Такова вкратце история открытий фармакологических средств для лечения мигрени. Этих лекарств мало и их открытие было связано с известными трудностями не потому, что при мигрени помогают очень немногие лекарства, а, наоборот, потому что любое лекарство может работать, если больной верит в его эффективность. На место каждого фармакологически специфического лекарства предлагались сотни других: патентованные лекарства, домашние средства, панацеи, волшебные снадобья, гомеопатические шарики, плацебо всех видов; были просто очаровательные или откровенно глупые предложения, имело место неприкрытое шарлатанство и мошенничество.
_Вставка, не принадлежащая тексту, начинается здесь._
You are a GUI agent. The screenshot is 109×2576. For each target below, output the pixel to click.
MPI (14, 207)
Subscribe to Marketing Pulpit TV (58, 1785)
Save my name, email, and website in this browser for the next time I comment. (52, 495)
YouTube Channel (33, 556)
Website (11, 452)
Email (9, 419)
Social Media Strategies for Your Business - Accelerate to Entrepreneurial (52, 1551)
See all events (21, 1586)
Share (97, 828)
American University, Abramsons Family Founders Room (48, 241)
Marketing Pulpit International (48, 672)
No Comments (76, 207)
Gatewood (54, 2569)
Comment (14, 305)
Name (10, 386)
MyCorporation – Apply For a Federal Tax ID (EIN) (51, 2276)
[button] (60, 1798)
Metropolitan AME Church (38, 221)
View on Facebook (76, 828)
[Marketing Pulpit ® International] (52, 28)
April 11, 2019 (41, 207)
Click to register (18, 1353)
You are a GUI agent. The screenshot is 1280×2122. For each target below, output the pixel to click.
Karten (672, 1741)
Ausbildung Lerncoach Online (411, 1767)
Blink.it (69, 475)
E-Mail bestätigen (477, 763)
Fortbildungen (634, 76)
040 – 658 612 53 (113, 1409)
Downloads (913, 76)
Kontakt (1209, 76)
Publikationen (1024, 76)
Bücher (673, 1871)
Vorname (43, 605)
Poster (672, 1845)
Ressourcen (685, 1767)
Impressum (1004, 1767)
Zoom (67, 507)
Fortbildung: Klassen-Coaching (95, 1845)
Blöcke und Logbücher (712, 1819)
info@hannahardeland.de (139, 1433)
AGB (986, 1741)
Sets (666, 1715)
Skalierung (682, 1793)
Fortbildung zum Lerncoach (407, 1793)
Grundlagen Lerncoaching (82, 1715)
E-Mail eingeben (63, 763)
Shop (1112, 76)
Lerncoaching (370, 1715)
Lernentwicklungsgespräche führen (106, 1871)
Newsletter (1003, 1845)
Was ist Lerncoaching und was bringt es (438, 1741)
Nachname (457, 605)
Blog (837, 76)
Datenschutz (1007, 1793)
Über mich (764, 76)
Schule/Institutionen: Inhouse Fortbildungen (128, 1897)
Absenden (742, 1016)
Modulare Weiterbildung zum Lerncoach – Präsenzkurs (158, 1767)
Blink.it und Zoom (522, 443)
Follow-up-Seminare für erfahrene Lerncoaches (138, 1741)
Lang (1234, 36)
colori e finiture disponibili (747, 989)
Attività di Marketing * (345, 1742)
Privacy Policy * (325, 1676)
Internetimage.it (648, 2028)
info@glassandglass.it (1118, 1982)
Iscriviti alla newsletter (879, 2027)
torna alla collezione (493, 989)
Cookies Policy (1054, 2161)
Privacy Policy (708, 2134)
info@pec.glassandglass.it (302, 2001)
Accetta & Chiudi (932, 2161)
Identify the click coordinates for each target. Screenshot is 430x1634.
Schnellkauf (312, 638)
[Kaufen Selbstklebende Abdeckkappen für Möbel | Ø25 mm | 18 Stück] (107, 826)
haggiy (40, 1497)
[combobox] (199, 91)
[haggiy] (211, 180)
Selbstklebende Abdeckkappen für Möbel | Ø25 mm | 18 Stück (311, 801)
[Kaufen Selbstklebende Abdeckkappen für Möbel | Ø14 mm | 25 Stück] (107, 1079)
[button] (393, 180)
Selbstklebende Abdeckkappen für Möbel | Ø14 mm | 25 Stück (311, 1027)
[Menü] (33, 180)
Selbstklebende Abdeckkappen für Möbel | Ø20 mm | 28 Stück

Одно только перечисление лекарств, которые предлагались для лечения мигрени, заняло бы увесистый том, а его содержание стало бы курьезной главой в истории медицины.
Здесь мы рассмотрим лекарства трех классов: средства, действующие на механизмы мигренозного приступа, в частности на расширение экстракраниальных артерий, каковое считают причиной головной боли; симптоматические средства, уменьшающие боль, тошноту и другие сопутствующие симптомы; и дополнительные средства – снотворные и успокаивающие.
Эрготамина тартрат
Эрготамина тартрат – самое подходящее лекарство для купирования тяжелой мигренозной головной боли. Его не следует назначать в случае не слишком тяжелых приступов. Лекарство можно назначать внутрь, под язык, в свечах, в аэрозолях и в инъекциях в зависимости от желаемой быстроты наступления действия, индивидуальной переносимости и личных предпочтений. Вольф считал, что вводить эрготамина тартрат надо в инъекциях, и действительно, укол купирует самый тяжелый приступ в случаях, когда это же лекарство не помогает при ином пути введения. Правда, инъекции эрготамина не следует рекомендовать как рутинный или начальный способ введения. Если эрготамин помогает (а он помогает в восьмидесяти процентах случаев всех приступов), то его надо принимать как можно раньше, после появления первых предвестников мигренозного приступа, ибо этот последний очень быстро набирает силу и часто перестает поддаваться лечебным воздействиям. Например, боль при мигренозной невралгии может достигнуть своего пика в течение нескольких минут, и в таких случаях принятый внутрь эрготамин всасывается слишком медленно и не успевает подействовать (таблетки эрготамина всасываются – если были приняты натощак – в течение получаса; свечи эрготамина и принятые под язык таблетки всасываются в течение четверти часа; аэрозоль и инъекция начинают действовать через пять-десять минут). В случаях классической мигрени эрготамин надо принимать во время ауры; если лекарство принято на этой стадии, то, если повезет, больной может совершенно избежать головной боли и всех следующих за аурой симптомов. При простой мигрени эрготамин надо принимать в тот момент, когда больной ощутил предвестники приступа.
В большинстве лечебных схем предписывается применение массивных доз эрготамина в первый час приступа, причем общая доза достигает 4–8 мг при приеме внутрь или при ректальном применении, и вдвое меньшая доза при парентеральном введении. Вольф не рекомендует назначать в течение одного приступа дозу, превышающую 11 мг. Очень важно убедить пациентов не принимать дополнительные дозы эрготамина, если первоначальный его прием оказался неэффективным. Хотя инъекция эрготамина может оборвать приступ даже спустя несколько часов после его начала, и инъекцию надо делать, если больной не принимал эрготамин до этого, надо все же взять за правило, что эрготамин позволяет провести лечение по принципу «все или ничего», то есть если эрготамин эффективен, то он эффективен в течение первого часа приступа.